Urban Bird Treaty
A program that supports city partners in conserving birds and their habitats and providing opportunities for citizen engagement in bird-related recreation, education, and conservation activities in urban and suburban areas.
The Urban Bird Treaty program is a unique, collaborative effort between the U.S. Fish and Wildlife Service and participating U.S. cities. Launched in 1999, the first treaty was signed with New Orleans and the second with Chicago in 2000. Since that time, an additional 28 cities have become Urban Bird Treaty cities, for a total of 30 spanning from Alaska to Alabama. Read about our Urban Bird Treaty cities.
The program brings together federal, state, and municipal agencies, non-governmental organizations, and academic institutions to create bird-friendly environments and provide citizens, especially youth, with opportunities to connect with nature through birding and conservation. Cities can become effective sanctuaries for birds and other wildlife with an environmentally aware citizenry dedicated to learning about and conserving birds and their habitats. This is not only good for the birds, but also for the health and well-being of people living in and visiting our cities.
Urban Bird Treaty Program Goals
- Protect, restore, and enhance urban/suburban habitats for birds.
- Reduce urban/suburban hazards to birds.
- Educate and engage urban/suburban citizens in caring about and conserving birds and their habitats.
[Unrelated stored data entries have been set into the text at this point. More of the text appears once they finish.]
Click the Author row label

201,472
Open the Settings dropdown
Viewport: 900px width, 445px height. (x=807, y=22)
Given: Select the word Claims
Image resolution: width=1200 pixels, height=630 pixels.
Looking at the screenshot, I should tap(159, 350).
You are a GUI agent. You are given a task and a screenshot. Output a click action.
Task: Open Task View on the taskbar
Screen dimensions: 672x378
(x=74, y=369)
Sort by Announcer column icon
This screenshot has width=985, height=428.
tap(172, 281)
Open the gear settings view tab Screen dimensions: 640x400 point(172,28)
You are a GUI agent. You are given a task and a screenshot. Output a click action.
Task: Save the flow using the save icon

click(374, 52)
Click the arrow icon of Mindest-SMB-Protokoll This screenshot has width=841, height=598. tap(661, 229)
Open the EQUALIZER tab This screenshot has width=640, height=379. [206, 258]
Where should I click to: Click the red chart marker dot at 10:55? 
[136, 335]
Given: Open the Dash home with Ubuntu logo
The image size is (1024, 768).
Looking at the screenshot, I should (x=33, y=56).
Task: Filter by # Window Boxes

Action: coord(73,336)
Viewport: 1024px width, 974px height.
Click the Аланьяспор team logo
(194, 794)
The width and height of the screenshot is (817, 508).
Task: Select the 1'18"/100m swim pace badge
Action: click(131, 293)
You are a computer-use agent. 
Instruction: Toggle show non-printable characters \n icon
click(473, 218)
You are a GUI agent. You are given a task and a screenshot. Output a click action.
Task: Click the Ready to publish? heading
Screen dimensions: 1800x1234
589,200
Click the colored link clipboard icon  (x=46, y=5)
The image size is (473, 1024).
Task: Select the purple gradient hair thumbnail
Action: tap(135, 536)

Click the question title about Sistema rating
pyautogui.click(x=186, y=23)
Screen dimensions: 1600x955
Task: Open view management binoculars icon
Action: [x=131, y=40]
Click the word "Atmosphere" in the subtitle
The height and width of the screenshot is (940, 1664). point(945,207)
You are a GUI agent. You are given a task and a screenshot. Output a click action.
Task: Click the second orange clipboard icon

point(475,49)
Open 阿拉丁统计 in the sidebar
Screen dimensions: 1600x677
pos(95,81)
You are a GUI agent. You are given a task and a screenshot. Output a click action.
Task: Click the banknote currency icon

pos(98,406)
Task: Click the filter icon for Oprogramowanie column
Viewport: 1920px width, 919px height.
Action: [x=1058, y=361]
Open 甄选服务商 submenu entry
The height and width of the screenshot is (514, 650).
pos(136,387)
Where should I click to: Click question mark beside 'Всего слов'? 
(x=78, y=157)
The Urban Bird Treaty program emphasizes habitat conservation through invasive species control and native plant restoration; hazard reductions through bird-safe building programs; citizen science activities involving bird and habitat monitoring; and education and outreach programs that give people, especially youth, opportunities to learn about and appreciate birds and participate in their conservation. Other key features of the program include constructing schoolyard and backyard habitats, learning about and adopting sustainable practices that benefit birds, and providing opportunities for wildlife and natural resource job skill and career development for young people.
The Urban Bird Treaty program includes two main components
- a grants program administered through the National Fish and Wildlife Foundation and
- an Urban Bird Treaty City designation program.
For more information on becoming an Urban Bird Treaty city, contact Roxanne_Bogart@fws.gov.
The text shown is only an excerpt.